Shunyi is a large district of Beijing, offering impressive villas for foreigners with handsome incomes and wealthy Chinese from Hong Kong and Taiwan. This is not where I live. In my middle-class community, I am the only non-Chinese. Though I have been living in Beijing for almost 18 years and have traveled the whole country more than once, I found I still have something to discover.
The day before Chinese New Year's Eve, I went to the market to buy 200 jiaozi pi (wrappings for dumplings). I can make very nice jiaozi but I'm not good at making the little dough circles.
At 3 pm on Saturday, they were sold out but the vendor promised he would have some the next day, at 8 am. The next morning, when I arrived at the market, 15 people were already lining up but the vendor had not arrived.
Forty minutes later, a woman turned up with a bag of jiaozi pi in her hand. I asked her where she had bought them. And she replied: "At the maker's house." Immediately, people gathered around her asking "Where?"
"I will show you," she said and kindly led us to a hutong 200 m away. The jiaozi maker was covered with flour; he had been so busy since dawn that he was unable to leave for the market. He told us not to worry, that there would be enough for all of us.
After buying mine, I realized that other people could very likely be waiting at his counter in the market. So I went to tell them he would not come, and I accompanied them to his place.
How is it that after living for more than five years in my Shunyi compound, surrounded by rural areas, villages, and fields - the real countryside, in fact - I had never visited these hutongs?
On Chu Wu, the fifth day of the lunar New Year, people ate jiaozi again and filled the sky with fireworks and the sound of firecrackers. I realized that most of them were released from the countryside.

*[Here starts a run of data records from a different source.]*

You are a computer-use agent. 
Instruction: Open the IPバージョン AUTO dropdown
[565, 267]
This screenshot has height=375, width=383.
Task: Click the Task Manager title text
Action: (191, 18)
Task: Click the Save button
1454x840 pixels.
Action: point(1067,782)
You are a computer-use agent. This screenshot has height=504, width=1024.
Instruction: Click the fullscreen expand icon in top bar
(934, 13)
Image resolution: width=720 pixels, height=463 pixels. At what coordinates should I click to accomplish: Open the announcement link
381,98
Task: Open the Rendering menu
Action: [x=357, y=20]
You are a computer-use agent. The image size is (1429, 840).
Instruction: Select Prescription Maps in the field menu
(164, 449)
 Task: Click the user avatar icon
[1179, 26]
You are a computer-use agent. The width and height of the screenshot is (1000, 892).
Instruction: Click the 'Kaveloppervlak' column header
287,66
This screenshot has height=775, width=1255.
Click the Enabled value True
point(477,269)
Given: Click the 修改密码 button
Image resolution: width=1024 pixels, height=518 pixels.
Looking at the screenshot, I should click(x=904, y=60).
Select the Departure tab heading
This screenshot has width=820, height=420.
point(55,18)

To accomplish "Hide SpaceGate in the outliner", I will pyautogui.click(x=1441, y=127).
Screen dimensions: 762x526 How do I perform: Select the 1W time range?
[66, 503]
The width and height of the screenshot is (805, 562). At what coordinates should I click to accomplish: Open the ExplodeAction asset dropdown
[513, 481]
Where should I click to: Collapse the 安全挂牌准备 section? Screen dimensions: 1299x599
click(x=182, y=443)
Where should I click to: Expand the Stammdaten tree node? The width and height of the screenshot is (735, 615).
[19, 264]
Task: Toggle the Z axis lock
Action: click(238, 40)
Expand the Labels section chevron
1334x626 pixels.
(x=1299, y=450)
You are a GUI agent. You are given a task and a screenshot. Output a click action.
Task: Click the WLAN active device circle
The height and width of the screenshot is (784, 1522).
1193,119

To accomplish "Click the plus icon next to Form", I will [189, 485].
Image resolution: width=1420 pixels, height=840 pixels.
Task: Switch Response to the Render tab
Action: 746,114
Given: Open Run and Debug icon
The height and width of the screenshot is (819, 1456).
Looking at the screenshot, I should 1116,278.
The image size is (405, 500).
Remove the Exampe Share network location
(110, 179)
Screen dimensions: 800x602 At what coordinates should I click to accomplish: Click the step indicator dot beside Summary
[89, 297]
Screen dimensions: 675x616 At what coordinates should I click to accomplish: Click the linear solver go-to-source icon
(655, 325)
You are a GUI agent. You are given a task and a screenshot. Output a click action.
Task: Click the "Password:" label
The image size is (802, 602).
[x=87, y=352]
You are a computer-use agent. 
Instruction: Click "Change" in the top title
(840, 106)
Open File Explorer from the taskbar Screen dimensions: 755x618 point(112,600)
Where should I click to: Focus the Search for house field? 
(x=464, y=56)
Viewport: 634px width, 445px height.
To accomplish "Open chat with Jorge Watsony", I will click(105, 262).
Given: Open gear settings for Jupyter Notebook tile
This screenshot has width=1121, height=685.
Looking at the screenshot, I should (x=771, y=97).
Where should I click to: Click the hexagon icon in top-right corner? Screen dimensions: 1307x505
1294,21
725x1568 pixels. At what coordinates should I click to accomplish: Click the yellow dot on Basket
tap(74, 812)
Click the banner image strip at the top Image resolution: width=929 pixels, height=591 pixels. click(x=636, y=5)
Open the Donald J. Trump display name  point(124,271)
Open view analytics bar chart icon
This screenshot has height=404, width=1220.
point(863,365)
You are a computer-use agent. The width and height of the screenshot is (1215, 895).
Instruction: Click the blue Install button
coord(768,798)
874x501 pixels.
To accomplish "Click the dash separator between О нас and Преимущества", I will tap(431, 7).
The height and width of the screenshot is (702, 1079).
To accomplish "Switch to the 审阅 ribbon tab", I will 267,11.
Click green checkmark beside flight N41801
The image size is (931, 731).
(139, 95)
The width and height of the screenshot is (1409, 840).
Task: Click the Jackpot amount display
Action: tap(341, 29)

The next day, the weather was wonderful and inviting for a walk. Though most people in and around our compound know me, those in the village were suspicious of a foreigner strolling in their hutong.
But I addressed them in Chinese, wishing them a happy niu year, and they immediately relaxed and smiled.
Six children were playing "war" with tree branches; an old man was smoking a long iron pipe; a woman sitting in the sun was exercising her hands with two jade balls. Two tawny dogs were sleeping in the same position on a pile of firecracker refuse, while others were sniffing the garbage in search of something good. At one time, I could hear a celestial orchestra of pigeons with whistles fixed to their bodies - a time-honored tradition in Beijing. Over the roofs, water tanks were basking in the solar energy.
But what impressed me more was that half of these doors were wide open, and I discovered that behind them were siheyuan - the typical houses around a square courtyard.
Several of them were newly built. There were also two-story houses with lots of windows. I found the courtyards larger than those in downtown Beijing (or were they only less cluttered?).
In one of the courtyards, a middle-aged man was brushing a coat in a basin of hot water. Everywhere clothes and bedding had been hung to dry in the sun. This reminded me of Italy where big pottery jars and pots containing pickled vegetables, reserves of garlic braids, bunches of red pepper, and even dry corn cobs could be found hanging everywhere.
One thing remains a mystery: In front of almost every house, rows and rows of new bricks waited to be used. Will all these people develop their properties simultaneously? I didn't dare ask.